Return every line of the records below that contains the string "click", treating uppercase and lowercase letters as different.

>> START Entries

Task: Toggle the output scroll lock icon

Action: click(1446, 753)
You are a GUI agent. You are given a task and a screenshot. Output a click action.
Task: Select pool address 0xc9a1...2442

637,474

>> END Entries

▶ **Worked solution**:
Action: click(1446, 753)
You are a GUI agent. You are given a task and a screenshot. Output a click action.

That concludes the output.